A more pronounced shift toward postmodernism and then eventually "modern traditionalism" occurred in May 1973, when Stern was one of the "Grays" in Architectural Forum's "Five on Five" issue. His contribution, "Stompin' at the Savoye," was one of five articles that countered Five Architects, the 1972 book featuring projects by Peter Eisenman, Michael Graves, Charles Gwathmey, John Hejduk, and Richard Meier, with an introduction by Colin Rowe; according to Stern, his essay "raised the most hackles." The hackle-raising nature of Stern's criticism — combined with his strong network of social and professional connections — made him the suitable choice for a PBS documentary series that aired in 1986. Pride of Place: Building the American Dream, with its companion publication, was Stern's "personal view" of American architecture more than an objective overview of the same; it is also one of the rare TV series devoted to architecture, a subject barely on the radar of even the most educated watcher of public television. Other publications include, most notably, the New York series documenting New York's architecture and urbanism from the end of the Civil War to 2000 — and finally to the near-present, when a planned sixth one is published as early as next year. 

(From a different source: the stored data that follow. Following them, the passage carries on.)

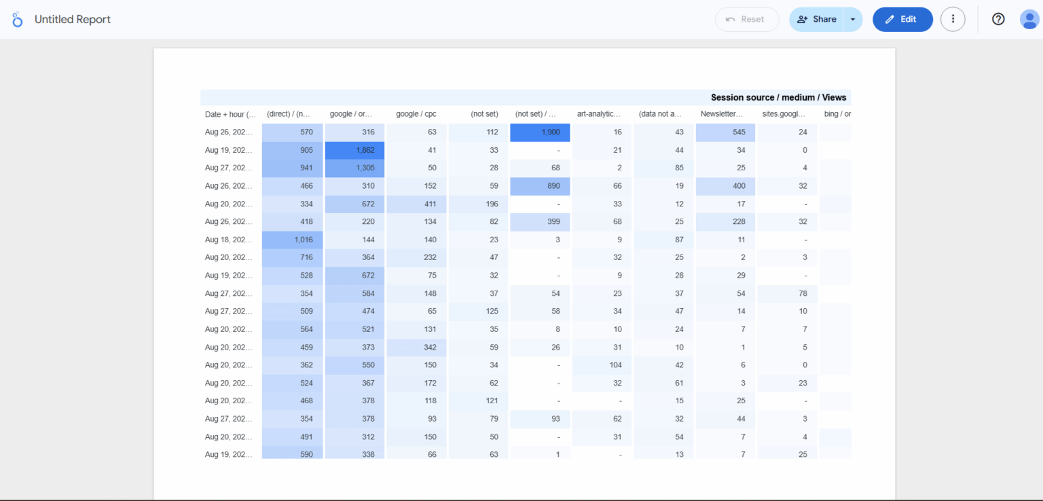Viewport: 1043px width, 501px height.
Task: Click the Newsletter column header
Action: [724, 113]
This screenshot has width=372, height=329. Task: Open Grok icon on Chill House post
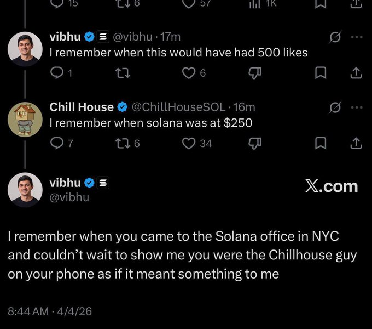tap(335, 107)
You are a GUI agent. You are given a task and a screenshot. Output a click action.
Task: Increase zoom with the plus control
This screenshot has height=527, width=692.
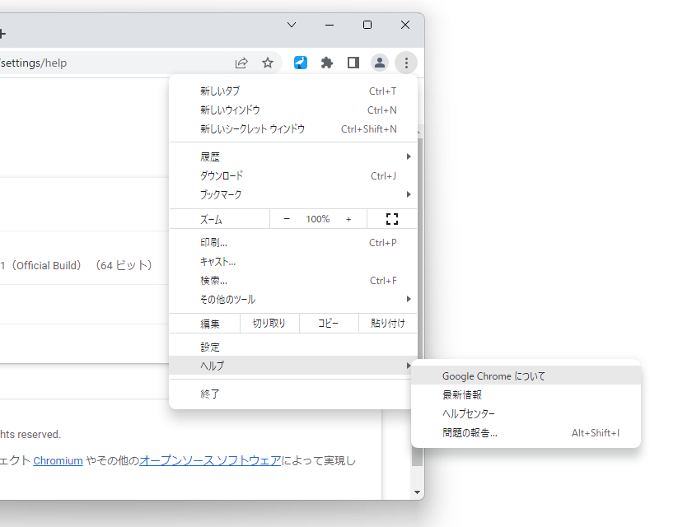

Numerous books, exhibitions, and other output bearing Stern's name or behind-the-scenes imprint are found in Between Memory and Invention, but finding them is another story. If one reads Stern's autobiography from cover to cover as a chronological story with chapters punctuating certain aspects of his prolific professional life, they will learn about them all. On the other hand, using this book as a reference for those pieces means knowing the names of the players involved, since the only index provided is an "index of names." At ten pages long, it's clear that Robert A. M. Stern knows just about everybody worth knowing — and he names them all in the book. But instead of flipping to the back of the book to find the New York books — or some other publication, building, or place where the title is known — one has to know and then look up the names of his co-authors (John Massengale, Gregory Gilmartin, et. al.) to find them in the book. It's a small frustration, given that the thematic chapters in the book make finding things in the text a bit easier, but it's a noticeable omission considering the exhaustive research and organization Stern normally displays in this aspect of his work. Nevertheless, I was pleased to learn a lot about Stern's life story and the outsized influence he has had on much of the wider realm of architectural culture in the United States.